In contrast to denial was “acknowledgement.” To qualify as acknowledgement, the nomination materials had to mention racial and colonial processes, such as dispossession, genocide, slavery, discrimination, or racism. Only 7.5% of all NHLs were categorized as acknowledgement. Such sites varied greatly, ranging from NHLs with one sentence mentioning, say, segregation or Manifest Destiny, to entire sites devoted to highlighting slavery, such as the Whitney Plantation.
There was a distinct geography to patterns of representation. Sites of valorization were concentrated in the West, and were associated with Indigenous conquest, Manifest Destiny, and to a lesser extent, Mexican conquest. In contrast, acknowledgement was most common in and near the border of the Confederacy, specifically around sites related to the Underground Railroad. In general, NHLs were far more likely to acknowledge slavery than settler colonization. This indicates a willingness on the part of the nation to acknowledge slavery as part of its past, but an inability to recognize Native dispossession. Despite this, 54% of all plantation NHLs were silent on slavery. Interestingly, sites related to Native Americans were far more likely to be categorized as multicultural. Typically, this meant referring to Indigenous people as part of the “ancient” past, or framing Indigenous/Settler encounters as cultural exchanges, rather than in terms of displacement or genocide.

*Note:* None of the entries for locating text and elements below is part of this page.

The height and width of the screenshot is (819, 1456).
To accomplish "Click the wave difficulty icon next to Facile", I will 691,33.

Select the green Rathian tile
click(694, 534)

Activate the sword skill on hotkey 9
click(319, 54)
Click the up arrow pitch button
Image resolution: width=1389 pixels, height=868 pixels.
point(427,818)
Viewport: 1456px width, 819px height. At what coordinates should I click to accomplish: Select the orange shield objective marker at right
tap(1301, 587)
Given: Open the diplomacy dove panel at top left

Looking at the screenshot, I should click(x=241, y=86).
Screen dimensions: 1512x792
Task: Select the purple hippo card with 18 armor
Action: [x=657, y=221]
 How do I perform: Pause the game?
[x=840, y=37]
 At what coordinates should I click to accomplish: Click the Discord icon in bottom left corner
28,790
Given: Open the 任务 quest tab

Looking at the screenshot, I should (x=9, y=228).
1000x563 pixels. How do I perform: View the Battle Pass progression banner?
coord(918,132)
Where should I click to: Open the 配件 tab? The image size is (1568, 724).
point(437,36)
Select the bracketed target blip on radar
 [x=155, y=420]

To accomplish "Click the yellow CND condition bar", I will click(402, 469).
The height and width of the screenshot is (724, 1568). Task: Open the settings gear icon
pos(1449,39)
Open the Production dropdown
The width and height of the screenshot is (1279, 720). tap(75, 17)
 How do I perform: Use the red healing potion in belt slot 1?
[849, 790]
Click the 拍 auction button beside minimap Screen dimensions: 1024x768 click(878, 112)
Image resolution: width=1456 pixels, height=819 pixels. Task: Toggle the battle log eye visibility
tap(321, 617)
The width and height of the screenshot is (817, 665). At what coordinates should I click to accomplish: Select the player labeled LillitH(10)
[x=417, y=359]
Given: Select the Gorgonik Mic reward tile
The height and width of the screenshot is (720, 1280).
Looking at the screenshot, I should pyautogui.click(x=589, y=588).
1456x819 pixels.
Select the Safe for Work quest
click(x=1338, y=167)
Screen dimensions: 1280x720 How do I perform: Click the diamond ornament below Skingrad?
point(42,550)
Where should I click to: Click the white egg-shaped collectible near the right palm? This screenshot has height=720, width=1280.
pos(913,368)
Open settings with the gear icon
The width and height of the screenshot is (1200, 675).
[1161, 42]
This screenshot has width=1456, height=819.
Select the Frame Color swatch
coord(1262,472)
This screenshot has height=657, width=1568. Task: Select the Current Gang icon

Although there were very few NHLs related to Asian Americans, they were most likely to be sites of acknowledgement compared to other groups. This is likely because Asian Americans, especially Japanese Americans, were active participants in the development of the sites from the beginning and thus shaped the narrative. Latinas/os were the most underrepresented of all minoritized populations in terms of NHLs.
Given that NHLs do not address the racial past in a substantial way, we explored what they did focus on. Forty-seven percent of all sites were nominated because of their architectural value. Indeed, there are more sites about Frank Lloyd Wright than there are of all Latina/o, Pacific-Islander, and Asian people combined. Another 19% are related to politics and government, and 15% of all sites were associated with the military. Only 3% of all sites centered on a female.
Such profound levels of erasure not only reflect the nation’s difficulty in addressing the racial past, but we argue constitute a form of “white innocence.” White innocence is a refusal to acknowledge the centrality of white supremacy in the creation of the U.S. state, nation and territory. The white nation, that portion of the nation that foregrounds whiteness, has embraced innocence because given the U.S.’s history of racial and colonial violence, it fears that a meaningful racial reckoning might undermine the moral legitimacy of the nation. In this way, white innocence becomes a conceptual blockage to engaging with the full import of the racial past. Fortunately, the NPS has embarked on a clear shift in state-sanctioned commemoration, as it seeks to develop a more honest account of the past.
This project provided significant training opportunities for eight graduate students, most of whom were women of color, three undergraduate students, and directly contributed to two doctoral dissertations in geography. To date, members of the team have given well over a dozen presentations on the project and one scholarly publication has resulted to date. We are currently in the process of writing a book manuscript based on the results.